[WHAT IS REQUIRED]
For the listing below, give the number of lines that include "will" and add nothing to it.

[PROVIDED INFORMATION]
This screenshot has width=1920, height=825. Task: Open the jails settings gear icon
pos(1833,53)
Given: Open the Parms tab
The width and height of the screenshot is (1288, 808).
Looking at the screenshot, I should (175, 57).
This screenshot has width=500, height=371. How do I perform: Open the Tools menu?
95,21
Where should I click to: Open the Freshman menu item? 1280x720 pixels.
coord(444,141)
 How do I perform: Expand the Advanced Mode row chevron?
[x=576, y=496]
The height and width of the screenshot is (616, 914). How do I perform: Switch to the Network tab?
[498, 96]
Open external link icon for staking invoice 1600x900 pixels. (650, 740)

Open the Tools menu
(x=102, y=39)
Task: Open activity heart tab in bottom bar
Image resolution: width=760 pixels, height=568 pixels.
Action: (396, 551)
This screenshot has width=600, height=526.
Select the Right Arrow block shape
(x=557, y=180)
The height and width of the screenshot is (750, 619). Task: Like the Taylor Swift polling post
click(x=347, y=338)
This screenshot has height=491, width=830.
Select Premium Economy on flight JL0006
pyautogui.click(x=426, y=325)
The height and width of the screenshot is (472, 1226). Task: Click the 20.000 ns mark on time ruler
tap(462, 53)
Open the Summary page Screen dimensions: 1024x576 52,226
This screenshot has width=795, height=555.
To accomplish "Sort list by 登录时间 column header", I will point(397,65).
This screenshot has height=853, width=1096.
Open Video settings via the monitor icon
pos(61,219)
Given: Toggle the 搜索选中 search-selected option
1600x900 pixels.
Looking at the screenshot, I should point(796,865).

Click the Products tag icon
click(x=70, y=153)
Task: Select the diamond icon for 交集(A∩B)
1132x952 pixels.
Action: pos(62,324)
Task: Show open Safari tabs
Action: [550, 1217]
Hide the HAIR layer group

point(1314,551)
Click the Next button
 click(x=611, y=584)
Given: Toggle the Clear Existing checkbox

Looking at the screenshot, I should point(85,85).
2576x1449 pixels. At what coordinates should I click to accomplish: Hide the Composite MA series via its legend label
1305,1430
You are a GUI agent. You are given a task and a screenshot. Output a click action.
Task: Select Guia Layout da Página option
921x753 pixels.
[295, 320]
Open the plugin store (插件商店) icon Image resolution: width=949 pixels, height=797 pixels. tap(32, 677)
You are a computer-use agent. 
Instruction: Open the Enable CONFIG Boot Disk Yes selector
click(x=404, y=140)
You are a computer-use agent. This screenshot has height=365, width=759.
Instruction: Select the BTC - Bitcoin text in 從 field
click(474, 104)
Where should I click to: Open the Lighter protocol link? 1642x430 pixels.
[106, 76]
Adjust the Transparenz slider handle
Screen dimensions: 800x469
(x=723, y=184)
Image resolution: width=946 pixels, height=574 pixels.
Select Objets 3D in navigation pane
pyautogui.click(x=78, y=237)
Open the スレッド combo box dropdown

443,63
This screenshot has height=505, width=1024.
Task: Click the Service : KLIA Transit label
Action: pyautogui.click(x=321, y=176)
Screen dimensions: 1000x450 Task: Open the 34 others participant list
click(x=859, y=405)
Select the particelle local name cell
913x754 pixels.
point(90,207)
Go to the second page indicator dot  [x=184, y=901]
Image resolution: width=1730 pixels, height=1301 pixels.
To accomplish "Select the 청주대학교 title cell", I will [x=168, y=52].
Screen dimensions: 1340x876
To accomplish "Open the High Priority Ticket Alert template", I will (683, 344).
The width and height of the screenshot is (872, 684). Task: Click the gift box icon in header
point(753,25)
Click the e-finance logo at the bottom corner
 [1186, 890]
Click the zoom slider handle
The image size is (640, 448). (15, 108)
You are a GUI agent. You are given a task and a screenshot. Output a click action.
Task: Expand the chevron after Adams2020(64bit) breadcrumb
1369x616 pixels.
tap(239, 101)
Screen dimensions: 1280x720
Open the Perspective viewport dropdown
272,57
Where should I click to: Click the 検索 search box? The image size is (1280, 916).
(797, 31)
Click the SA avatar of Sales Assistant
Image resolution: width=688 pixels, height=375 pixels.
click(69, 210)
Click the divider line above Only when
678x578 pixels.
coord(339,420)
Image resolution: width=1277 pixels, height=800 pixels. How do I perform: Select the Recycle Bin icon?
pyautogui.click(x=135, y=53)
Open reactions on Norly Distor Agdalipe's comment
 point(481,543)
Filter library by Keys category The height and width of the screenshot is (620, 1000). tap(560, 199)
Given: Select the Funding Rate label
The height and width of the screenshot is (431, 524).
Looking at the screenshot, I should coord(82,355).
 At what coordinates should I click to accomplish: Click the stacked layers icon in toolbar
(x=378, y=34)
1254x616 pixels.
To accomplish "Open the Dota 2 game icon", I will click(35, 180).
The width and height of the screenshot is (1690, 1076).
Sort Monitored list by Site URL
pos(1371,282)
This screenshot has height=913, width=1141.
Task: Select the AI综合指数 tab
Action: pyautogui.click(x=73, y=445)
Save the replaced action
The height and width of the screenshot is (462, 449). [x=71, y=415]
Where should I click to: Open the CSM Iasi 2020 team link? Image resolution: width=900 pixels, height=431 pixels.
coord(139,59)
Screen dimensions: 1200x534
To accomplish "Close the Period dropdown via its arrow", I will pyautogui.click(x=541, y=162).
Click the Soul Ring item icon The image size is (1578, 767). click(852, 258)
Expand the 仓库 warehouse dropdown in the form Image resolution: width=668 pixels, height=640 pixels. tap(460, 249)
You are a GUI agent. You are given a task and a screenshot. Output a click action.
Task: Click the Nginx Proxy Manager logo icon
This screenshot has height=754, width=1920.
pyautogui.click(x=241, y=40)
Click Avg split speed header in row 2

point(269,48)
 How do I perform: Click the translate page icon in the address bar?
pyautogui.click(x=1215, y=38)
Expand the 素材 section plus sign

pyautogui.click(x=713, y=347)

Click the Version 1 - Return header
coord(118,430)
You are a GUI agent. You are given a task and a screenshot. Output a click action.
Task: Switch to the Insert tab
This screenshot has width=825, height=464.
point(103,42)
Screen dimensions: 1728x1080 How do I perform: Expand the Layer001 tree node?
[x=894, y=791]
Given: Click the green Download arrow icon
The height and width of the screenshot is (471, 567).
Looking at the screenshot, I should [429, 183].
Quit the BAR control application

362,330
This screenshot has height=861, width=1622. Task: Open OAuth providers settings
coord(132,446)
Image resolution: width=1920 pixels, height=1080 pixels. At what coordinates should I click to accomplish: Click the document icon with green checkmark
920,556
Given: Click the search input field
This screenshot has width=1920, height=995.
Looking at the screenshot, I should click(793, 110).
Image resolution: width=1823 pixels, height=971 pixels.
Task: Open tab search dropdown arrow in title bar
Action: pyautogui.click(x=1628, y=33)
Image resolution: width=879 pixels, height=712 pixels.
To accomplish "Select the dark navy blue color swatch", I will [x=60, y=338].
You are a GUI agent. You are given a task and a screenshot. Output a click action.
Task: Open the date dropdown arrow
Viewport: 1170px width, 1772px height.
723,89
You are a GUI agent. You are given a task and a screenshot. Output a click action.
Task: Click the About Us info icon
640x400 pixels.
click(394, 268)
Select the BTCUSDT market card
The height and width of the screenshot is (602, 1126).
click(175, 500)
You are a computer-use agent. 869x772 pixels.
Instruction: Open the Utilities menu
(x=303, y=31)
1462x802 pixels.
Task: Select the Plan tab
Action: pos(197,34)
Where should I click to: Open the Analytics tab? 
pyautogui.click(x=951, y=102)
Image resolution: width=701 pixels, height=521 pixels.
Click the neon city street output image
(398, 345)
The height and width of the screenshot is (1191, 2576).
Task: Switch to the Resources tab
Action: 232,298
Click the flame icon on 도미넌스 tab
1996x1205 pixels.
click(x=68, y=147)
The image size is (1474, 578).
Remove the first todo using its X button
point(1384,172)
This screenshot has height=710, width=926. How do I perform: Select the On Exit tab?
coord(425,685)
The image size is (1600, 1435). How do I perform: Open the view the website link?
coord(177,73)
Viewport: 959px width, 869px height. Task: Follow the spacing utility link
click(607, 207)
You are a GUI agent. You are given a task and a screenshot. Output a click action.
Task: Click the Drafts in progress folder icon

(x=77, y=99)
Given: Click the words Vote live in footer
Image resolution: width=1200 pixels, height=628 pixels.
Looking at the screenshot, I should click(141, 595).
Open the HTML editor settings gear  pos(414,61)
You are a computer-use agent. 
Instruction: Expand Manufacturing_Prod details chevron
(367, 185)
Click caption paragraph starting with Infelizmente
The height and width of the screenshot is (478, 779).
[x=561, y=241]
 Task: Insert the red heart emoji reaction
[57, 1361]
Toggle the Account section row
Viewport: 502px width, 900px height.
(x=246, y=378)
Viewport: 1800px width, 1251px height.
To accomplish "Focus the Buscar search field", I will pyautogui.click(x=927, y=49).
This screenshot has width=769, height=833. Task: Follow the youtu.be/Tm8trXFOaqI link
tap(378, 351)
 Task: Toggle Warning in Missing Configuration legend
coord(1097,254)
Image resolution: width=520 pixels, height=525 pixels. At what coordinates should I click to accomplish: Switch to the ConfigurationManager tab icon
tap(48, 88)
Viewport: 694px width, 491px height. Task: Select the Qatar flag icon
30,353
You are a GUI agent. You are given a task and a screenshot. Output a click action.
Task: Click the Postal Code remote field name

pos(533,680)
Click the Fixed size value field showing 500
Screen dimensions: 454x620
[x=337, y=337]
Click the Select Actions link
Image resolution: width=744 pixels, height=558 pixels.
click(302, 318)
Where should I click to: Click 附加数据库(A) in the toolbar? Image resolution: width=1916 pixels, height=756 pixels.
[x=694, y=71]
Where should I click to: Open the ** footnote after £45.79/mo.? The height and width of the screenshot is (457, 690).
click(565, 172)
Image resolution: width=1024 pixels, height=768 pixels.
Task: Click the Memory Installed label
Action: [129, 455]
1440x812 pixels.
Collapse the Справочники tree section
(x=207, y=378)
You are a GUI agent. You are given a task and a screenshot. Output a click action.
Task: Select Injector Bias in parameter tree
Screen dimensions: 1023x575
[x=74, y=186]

[TASK OUTPUT]
7